TEXT TO READ -
Subqueries
Nest queries within queries for complex data retrieval.
Introduction to Subqueries
Sometimes you need to use the result of one query inside another query. For example:
- "Find employees who earn more than the average salary" (need to calculate average first)
- "Show products in the same category as the most expensive product"
- "List customers who have placed more orders than customer X"
You could run two separate queries, but subqueries let you combine them into one! A subquery is a query nested inside another query.
A SELECT statement embedded inside another SQL statement (SELECT, INSERT, UPDATE, DELETE, or WHERE clause). The subquery executes first, and its result is used by the outer query.
Basic structure:
SELECT column
FROM table
WHERE column = (SELECT column FROM another_table WHERE ...);
└─────────── subquery ──────────┘
Let's work with our familiar tables:
id | name | department | salary | hire_date |
|---|---|---|---|---|
| 1 | Alice | Engineering | 95000 | 2020-03-15 |
| 2 | Bob | Marketing | 75000 | 2021-07-22 |
| 3 | Charlie | Engineering | 85000 | 2019-11-03 |
| 4 | Diana | Sales | 70000 | 2022-01-10 |
| 5 | Eve | Marketing | 80000 | 2020-09-01 |
Scalar Subqueries - Return a Single Value
A scalar subquery returns exactly one value (one row, one column). Perfect for comparisons.
-- Find employees earning more than the average salary
SELECT name, salary
FROM employees
WHERE salary > (SELECT AVG(salary) FROM employees);How this works:
- Subquery executes first:
SELECT AVG(salary) FROM employees→ returns 81000 - Outer query uses that value:
WHERE salary > 81000 - Results: Alice (95000) and Charlie (85000)
Another example:
-- Find the most expensive product's price
SELECT product_name, price
FROM products
WHERE price = (SELECT MAX(price) FROM products);Comparing to a specific value:
-- Find employees in the same department as Alice
SELECT name, department
FROM employees
WHERE department = (SELECT department FROM employees WHERE name = 'Alice');Important: If the subquery returns more than one row, you'll get an error!
WHERE department = (SELECT department FROM employees)
ERROR: Subquery returns more than 1 row
Use IN instead of = for multi-row subqueries.

DATASET CONTENT -

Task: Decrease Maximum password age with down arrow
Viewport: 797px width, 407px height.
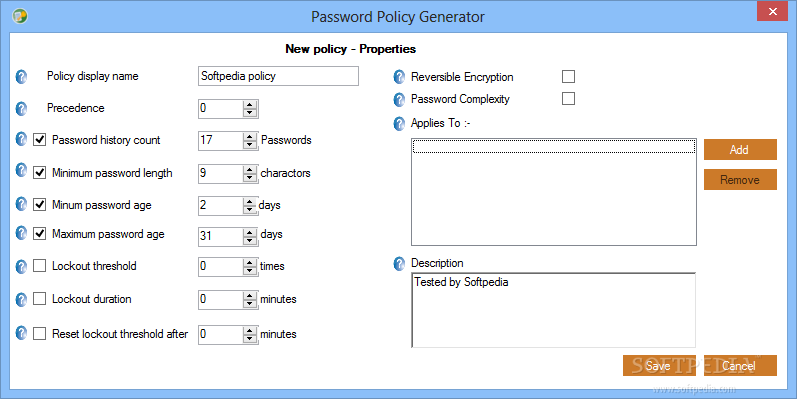Action: point(250,240)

REQUIRED WORK -
**1.** Using the subqueries tutorial, decide whether each statement agrees with it. Answer yes or no, and quote the words that settle it.
(a) A scalar subquery returns exactly one value.
(b) The outer query runs before the subquery.
(c) Comparing with = against a subquery that returns several rows works without problems.
**2.** According to the subqueries tutorial, what should be used in place of = when a subquery returns multiple rows?
**3.** Write the next part of the subqueries tutorial, starting after its final sentence.
The data has no connection to the subqueries tutorial.

ANSWERS BELOW -
**1.**
(a) Yes: "A scalar subquery returns exactly one value (one row, one column)."
(b) No: "The subquery executes first, and its result is used by the outer query."
(c) No: "If the subquery returns more than one row, you'll get an error!"

**2.** IN

**3.**
Subqueries with IN - Matching Multiple Values
Use IN when the subquery returns multiple values:
-- Find employees in departments that have more than 1 employee
SELECT name, department
FROM employees
WHERE department IN (
SELECT department
FROM employees
GROUP BY department
HAVING COUNT(*) > 1
);Step by step:
- Subquery finds departments with >1 employee:
['Engineering', 'Marketing'] - Outer query filters:
WHERE department IN ('Engineering', 'Marketing')
Another example:
id | customer_id | order_date | total |
|---|---|---|---|
| 101 | 1 | 2024-01-15 | 500 |
| 102 | 2 | 2024-01-20 | 350 |
| 103 | 1 | 2024-02-01 | 750 |
-- Find customers who have placed orders
SELECT id, name
FROM customers
WHERE id IN (SELECT DISTINCT customer_id FROM orders);NOT IN for exclusion:
-- Find customers who have NOT placed orders
SELECT id, name
FROM customers
WHERE id NOT IN (SELECT DISTINCT customer_id FROM orders);NOT IN with NULL: Be careful! If the subquery returns any NULL values, NOT IN will return zero results.
Better alternative: Use LEFT JOIN with IS NULL (covered in JOIN lessons).
Subqueries with EXISTS - Testing for Existence
EXISTS checks if a subquery returns any rows (doesn't care about the values, just whether rows exist).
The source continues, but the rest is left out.